### Extracted information

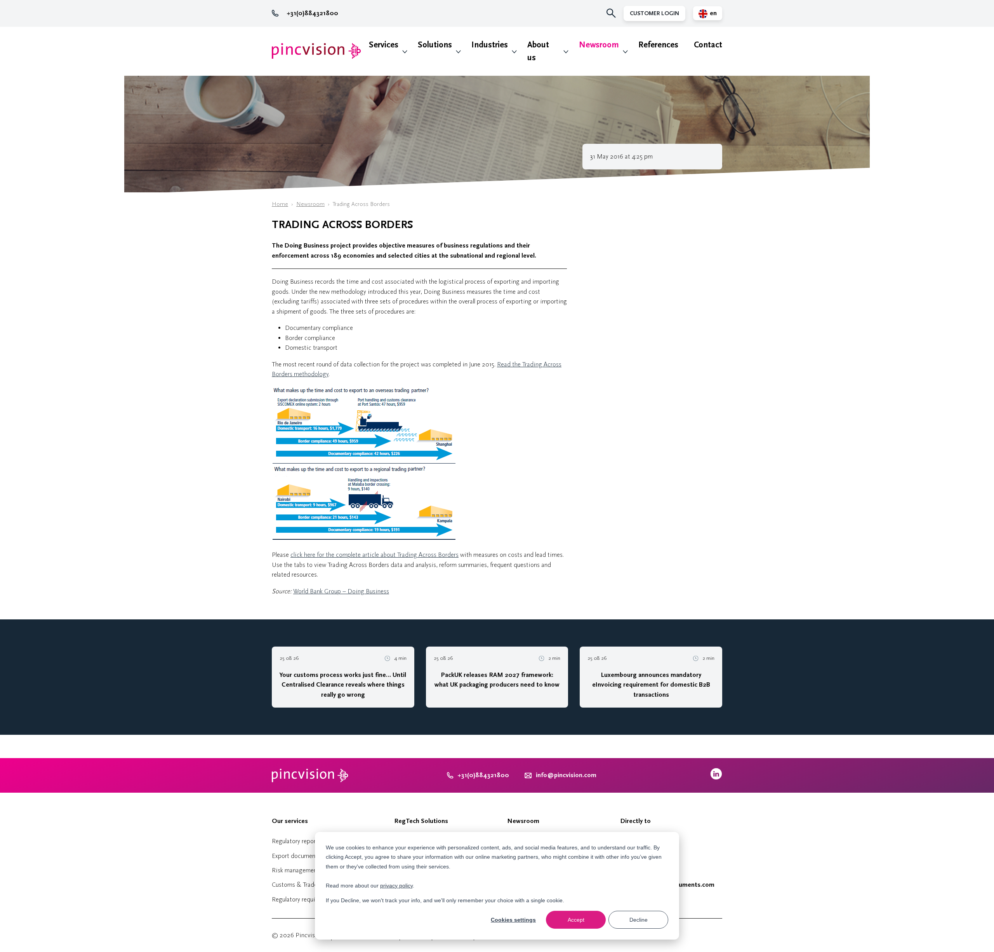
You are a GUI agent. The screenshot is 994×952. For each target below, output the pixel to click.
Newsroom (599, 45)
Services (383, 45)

######
### Extracted information

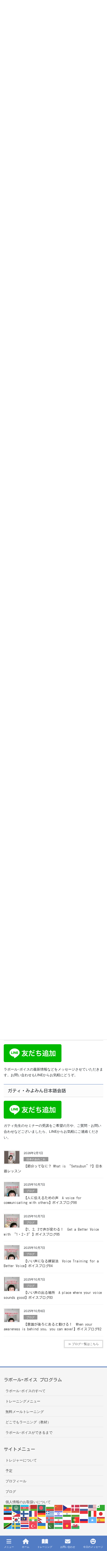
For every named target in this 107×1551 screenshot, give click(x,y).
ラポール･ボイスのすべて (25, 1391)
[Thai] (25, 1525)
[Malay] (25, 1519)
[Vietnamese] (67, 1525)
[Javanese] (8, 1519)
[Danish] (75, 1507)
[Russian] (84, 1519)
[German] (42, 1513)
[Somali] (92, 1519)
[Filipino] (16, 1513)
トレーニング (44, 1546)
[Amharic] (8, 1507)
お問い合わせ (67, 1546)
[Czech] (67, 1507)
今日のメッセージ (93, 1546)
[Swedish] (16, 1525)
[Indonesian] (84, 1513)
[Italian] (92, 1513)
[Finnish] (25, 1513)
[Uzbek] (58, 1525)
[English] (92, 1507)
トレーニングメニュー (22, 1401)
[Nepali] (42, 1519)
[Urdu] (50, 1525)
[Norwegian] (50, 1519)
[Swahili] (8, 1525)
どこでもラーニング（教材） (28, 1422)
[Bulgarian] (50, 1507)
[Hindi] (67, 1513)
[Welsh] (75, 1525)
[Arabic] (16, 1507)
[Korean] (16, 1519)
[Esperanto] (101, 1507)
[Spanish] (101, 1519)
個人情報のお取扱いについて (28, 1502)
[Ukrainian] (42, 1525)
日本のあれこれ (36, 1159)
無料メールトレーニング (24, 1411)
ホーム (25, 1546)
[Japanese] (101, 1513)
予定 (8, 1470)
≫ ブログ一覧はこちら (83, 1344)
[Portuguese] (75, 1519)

######
### Extracted information

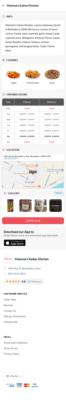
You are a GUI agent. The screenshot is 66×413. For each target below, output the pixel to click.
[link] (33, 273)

######

Exercise description:
Starting with the line with "[Somali] (92, 1519)" and going on through the line with "ブログ一覧はこちら (83, 1344)", write out those items again with "Swahili" renamed to "Kiswahili" and everything else unchanged.

Solution:
[Somali] (92, 1519)
[Filipino] (16, 1513)
トレーニング (44, 1546)
[Amharic] (8, 1507)
お問い合わせ (67, 1546)
[Czech] (67, 1507)
今日のメッセージ (93, 1546)
[Swedish] (16, 1525)
[Indonesian] (84, 1513)
[Italian] (92, 1513)
[Finnish] (25, 1513)
[Uzbek] (58, 1525)
[English] (92, 1507)
トレーニングメニュー (22, 1401)
[Nepali] (42, 1519)
[Urdu] (50, 1525)
[Norwegian] (50, 1519)
[Kiswahili] (8, 1525)
どこでもラーニング（教材） (28, 1422)
[Bulgarian] (50, 1507)
[Hindi] (67, 1513)
[Welsh] (75, 1525)
[Arabic] (16, 1507)
[Korean] (16, 1519)
[Esperanto] (101, 1507)
[Spanish] (101, 1519)
個人情報のお取扱いについて (28, 1502)
[Ukrainian] (42, 1525)
日本のあれこれ (36, 1159)
無料メールトレーニング (24, 1411)
ホーム (25, 1546)
[Japanese] (101, 1513)
予定 (8, 1470)
≫ ブログ一覧はこちら (83, 1344)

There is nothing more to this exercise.